:: EXERCISE INPUTS ::
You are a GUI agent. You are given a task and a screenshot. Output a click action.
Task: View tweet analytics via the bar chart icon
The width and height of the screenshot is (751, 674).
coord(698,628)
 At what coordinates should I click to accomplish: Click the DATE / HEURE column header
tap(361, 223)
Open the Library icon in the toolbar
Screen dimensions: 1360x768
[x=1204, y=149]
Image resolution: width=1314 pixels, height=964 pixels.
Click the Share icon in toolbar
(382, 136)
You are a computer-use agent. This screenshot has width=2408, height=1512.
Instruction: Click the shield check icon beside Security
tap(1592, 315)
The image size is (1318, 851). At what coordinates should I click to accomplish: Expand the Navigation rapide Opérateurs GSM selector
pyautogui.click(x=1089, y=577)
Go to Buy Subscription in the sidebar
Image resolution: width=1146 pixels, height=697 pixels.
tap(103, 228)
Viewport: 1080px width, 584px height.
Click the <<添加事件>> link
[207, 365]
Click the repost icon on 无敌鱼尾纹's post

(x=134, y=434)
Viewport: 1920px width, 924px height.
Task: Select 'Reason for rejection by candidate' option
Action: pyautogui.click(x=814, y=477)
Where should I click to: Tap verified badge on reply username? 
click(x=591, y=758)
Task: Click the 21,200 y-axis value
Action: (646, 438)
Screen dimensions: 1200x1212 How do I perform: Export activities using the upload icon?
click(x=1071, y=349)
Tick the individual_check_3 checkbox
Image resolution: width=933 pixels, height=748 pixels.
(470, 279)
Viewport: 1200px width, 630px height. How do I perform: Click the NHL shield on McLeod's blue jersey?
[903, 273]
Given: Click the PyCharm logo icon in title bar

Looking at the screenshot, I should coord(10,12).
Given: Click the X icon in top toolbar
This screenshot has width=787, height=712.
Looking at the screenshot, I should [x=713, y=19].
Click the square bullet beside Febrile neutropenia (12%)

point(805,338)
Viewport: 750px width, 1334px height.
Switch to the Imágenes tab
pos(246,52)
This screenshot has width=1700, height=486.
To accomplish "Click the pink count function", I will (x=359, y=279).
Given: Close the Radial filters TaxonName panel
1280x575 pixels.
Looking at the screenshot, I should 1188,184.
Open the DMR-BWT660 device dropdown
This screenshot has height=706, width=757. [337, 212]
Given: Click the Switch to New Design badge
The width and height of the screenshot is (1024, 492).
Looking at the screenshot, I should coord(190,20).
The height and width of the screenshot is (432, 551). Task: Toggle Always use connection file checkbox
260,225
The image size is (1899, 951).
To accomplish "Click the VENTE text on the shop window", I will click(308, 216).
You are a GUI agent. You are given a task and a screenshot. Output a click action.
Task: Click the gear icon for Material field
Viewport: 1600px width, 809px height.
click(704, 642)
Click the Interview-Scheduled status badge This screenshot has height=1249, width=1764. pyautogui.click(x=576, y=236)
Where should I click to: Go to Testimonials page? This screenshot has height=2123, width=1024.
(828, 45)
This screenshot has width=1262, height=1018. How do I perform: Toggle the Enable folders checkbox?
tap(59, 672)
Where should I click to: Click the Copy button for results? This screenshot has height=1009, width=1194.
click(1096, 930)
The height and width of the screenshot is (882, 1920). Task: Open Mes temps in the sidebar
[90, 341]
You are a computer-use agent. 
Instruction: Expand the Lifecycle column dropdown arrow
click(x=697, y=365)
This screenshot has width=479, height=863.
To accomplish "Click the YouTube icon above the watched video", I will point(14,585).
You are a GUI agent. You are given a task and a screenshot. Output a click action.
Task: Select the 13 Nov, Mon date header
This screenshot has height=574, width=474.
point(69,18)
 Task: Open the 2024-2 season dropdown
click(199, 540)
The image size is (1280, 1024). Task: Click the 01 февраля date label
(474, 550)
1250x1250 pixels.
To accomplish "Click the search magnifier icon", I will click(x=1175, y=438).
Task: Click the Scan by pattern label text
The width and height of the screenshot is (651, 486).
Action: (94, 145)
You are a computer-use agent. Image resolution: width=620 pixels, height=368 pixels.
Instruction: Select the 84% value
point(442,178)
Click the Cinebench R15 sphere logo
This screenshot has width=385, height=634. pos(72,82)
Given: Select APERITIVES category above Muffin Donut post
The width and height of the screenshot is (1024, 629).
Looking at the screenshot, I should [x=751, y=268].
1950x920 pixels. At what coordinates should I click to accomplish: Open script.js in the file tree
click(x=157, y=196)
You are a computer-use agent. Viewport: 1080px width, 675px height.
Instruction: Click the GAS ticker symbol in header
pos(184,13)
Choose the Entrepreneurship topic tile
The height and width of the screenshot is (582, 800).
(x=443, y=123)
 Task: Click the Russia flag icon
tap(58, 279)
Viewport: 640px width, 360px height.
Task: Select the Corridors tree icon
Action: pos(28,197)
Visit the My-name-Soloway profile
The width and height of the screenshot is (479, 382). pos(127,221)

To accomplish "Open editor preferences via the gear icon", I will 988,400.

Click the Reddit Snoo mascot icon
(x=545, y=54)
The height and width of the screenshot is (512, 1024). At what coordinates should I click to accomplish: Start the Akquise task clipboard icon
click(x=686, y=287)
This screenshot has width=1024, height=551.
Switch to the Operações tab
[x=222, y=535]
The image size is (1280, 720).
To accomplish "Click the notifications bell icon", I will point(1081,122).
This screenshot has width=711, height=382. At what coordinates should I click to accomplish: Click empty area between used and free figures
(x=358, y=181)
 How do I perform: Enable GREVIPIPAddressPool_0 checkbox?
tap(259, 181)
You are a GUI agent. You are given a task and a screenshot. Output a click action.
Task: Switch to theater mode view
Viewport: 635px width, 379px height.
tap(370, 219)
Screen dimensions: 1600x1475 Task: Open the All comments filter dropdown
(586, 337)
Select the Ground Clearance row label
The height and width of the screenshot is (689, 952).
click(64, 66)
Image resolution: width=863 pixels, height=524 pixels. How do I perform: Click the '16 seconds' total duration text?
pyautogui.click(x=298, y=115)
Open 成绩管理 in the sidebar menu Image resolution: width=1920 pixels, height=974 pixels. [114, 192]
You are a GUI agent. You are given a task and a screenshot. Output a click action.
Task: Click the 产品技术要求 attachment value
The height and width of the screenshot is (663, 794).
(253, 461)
:::
→ **WORK REQUEST**:
Lines from the entries that contain the string "above" must be found and copied.

→ **YOUR RESPONSE**:
To accomplish "Click the YouTube icon above the watched video", I will point(14,585).
Given: Select APERITIVES category above Muffin Donut post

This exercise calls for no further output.